Sei donde matracam os pensamentos.
A cabeça guarda em seu antigo um datilógrafo cuja máquina custa papel e tinta a esgotar. Dera-lhe que desse um tempo, ao menos, de ir à papelaria reabastecer-lhe, olhar as ruas, as meninas, o banal. Mas não, nem isso. Ei-lo cá a pincelar possibilidades ordenando mundos à aparência, mas não só. Prevê probabilidades, incrusta númenos na matéria, ministra escrituras no ar... então volta a forçar o número a cravar-se na matéria, urgi-lhe nome próprio, ungi-la de óleo raro, modelando, qual um deus, compondo cenas que virão nos cumprir. Não deus ainda, mas dentro de um deus desses, maior. Dentro do cérebro de um deus desses; ou ainda melhor, de seu coração. De alguma forma o corpo do escritor acha-se dentro do corpo de deus.
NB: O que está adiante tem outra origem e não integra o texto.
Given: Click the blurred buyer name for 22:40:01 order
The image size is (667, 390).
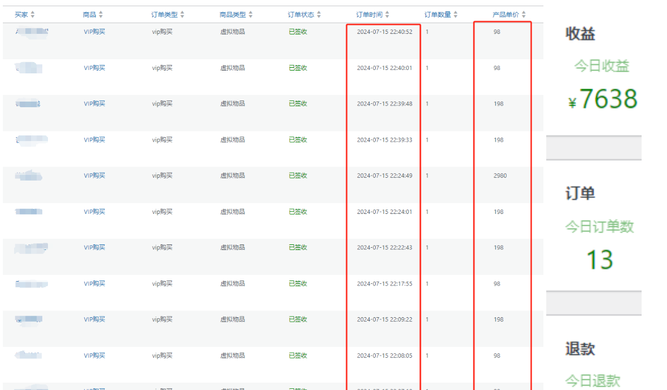Looking at the screenshot, I should pyautogui.click(x=29, y=68).
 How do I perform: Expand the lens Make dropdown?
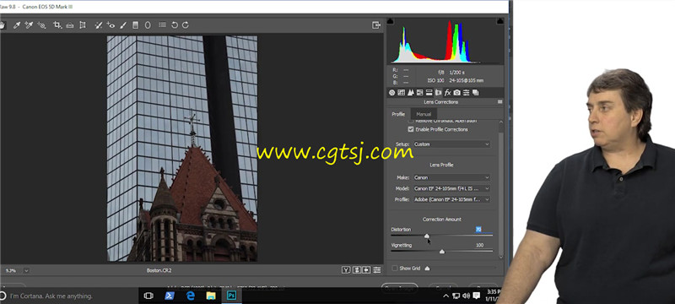tap(451, 177)
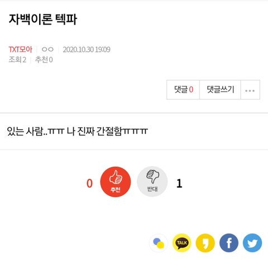
Task: Share post via KakaoTalk icon
Action: click(182, 243)
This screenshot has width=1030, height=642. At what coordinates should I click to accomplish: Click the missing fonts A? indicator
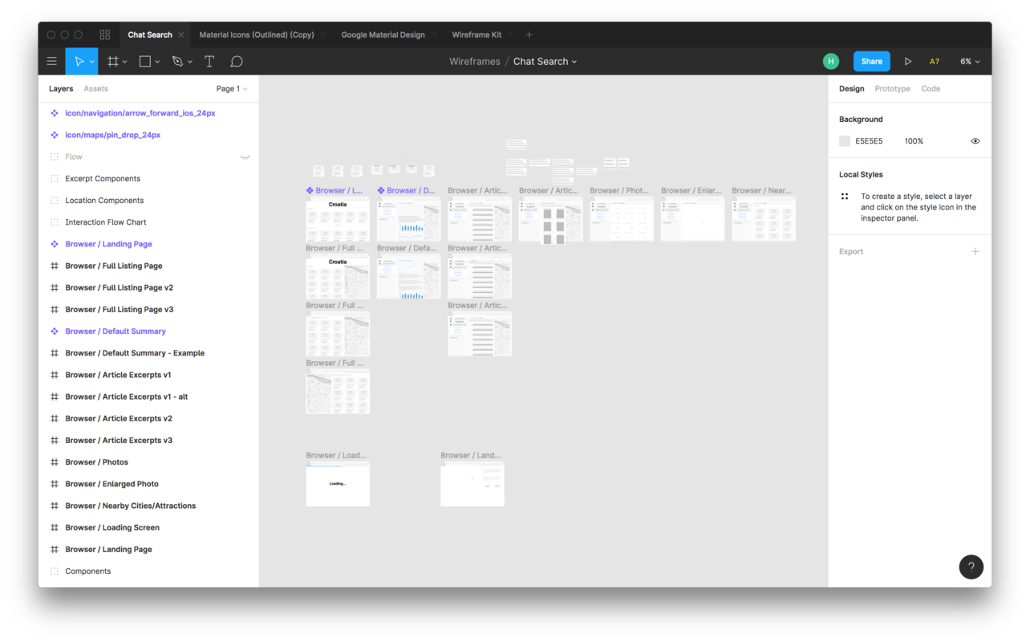pos(934,61)
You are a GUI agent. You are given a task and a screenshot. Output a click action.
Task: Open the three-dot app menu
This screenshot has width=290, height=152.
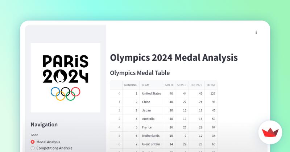click(x=256, y=32)
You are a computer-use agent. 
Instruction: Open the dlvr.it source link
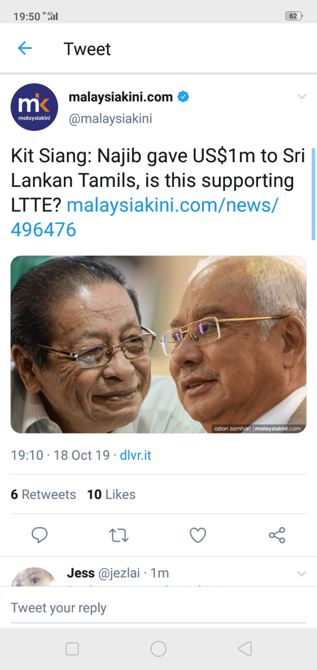[135, 455]
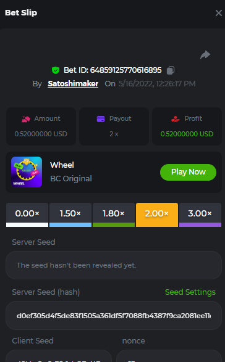Open Satoshimaker's profile link
225x362 pixels.
(73, 84)
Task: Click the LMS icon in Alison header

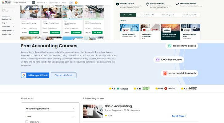Action: point(71,2)
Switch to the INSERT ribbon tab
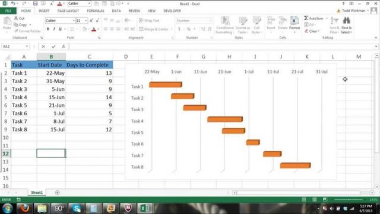This screenshot has width=380, height=214. point(44,11)
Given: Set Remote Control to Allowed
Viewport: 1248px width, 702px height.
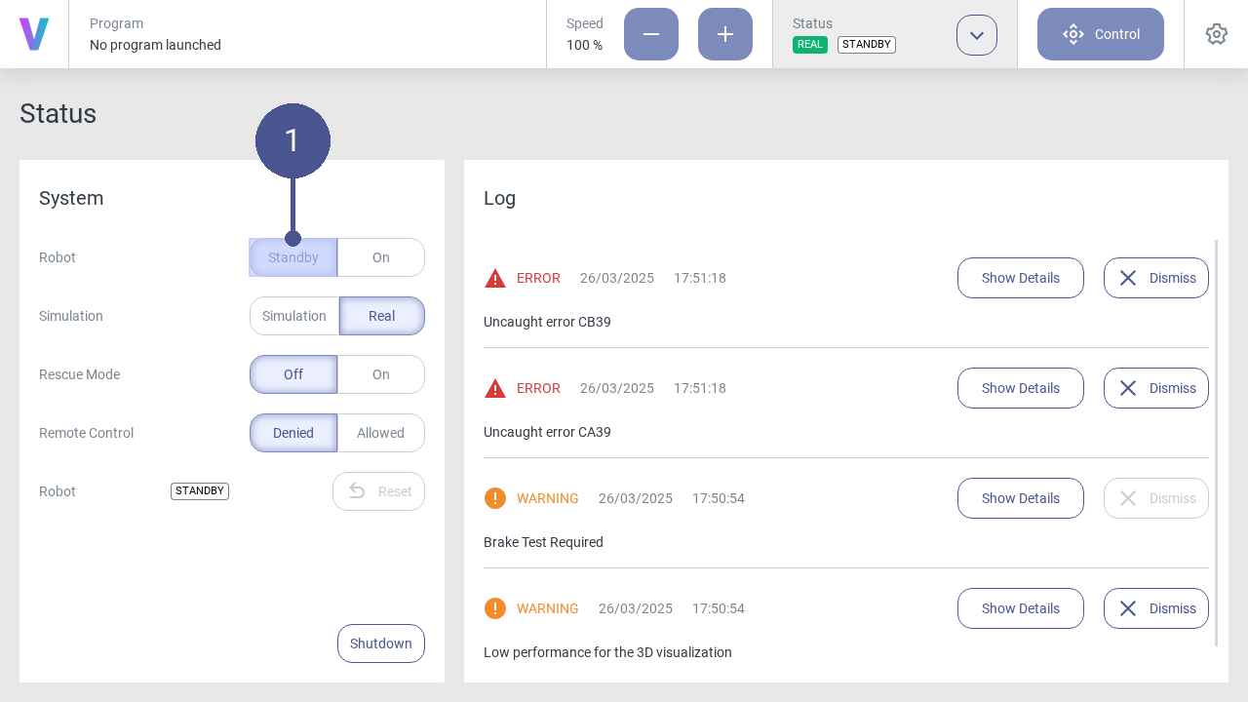Looking at the screenshot, I should tap(380, 433).
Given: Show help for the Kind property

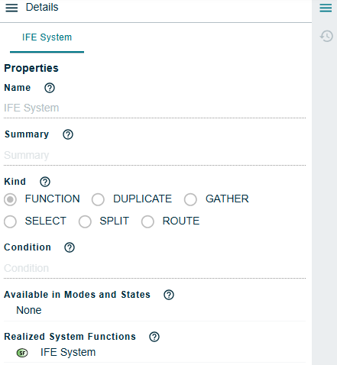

Isto dou por certo, eu, que me chamo escritor e que agora achei donde matracam os pensamentos: da inquietude desse deus, corpo enorme, natureza; que fez à todos, as tardes, ao mundos com seus fundos de demais dimensões. E ainda pradarias, profundo mar, veredas e por cima a superfície toda que não dá pra ver e ainda assim há. De tanto tudo pensar pôs logo pôr ânsia tudo à existir. Frutos da urgência de deus fomos e somos e assim nascemos com fome e força. Foi assim toquei, com fome e força, a raiz destas coisas que escrevo e dei por dar um passo no corpo que deus usa pra ser.
Por isso é. Deus e as matracas escrituras.
Livros em fila, cadeiras e outras nossas criaturas.
É escritor e escreve pois não consegue calar. Não consente aprisionar palavras, quer-lhes soltas, extensas. Uma vez externas, passa a escalá-las e aí é uma ginástica só. Num salto danado apraz no papel esboços de exaltação, com quem tenta agarrar um mosquito. Toma elementos e letras, sopra-lhes vida, sabe fazer surgir por alquimia ou pura vontade volútil, alguma volátil criação. Tátil ou não. Densa ou não ainda, mas já existente ao sentido apurado da escrita. Herda a vastidão que há no terreno da imaginação; logo, pode em seu projétil* de pensamentos, aves de matéria do mistério que não se vê, olhar as mãos e se espantar.
Mãos de amassar argila. Moldar ou não ainda. Essas mãos. Essas mãos molhadas.
Que faço com elas, deus donde venho? Ei-las. Eis-me.
* Corpo ao qual, em consequência de um impulso, pode ser comunicada velocidade e dada determinada direção.